_Exercise requirements_
Copy, exactly and without additions, every line in the records below from the one holding "Image resolution: width=1070" through the one holding "Open Network via", both ends included.

_Records to process_
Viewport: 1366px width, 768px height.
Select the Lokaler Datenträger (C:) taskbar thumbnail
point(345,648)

* * *

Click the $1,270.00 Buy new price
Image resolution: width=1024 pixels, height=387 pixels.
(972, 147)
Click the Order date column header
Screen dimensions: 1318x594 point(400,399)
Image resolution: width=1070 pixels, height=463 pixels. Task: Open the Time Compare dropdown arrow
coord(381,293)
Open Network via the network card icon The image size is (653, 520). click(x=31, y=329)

_Answer_
Image resolution: width=1070 pixels, height=463 pixels. Task: Open the Time Compare dropdown arrow
coord(381,293)
Open Network via the network card icon The image size is (653, 520). click(x=31, y=329)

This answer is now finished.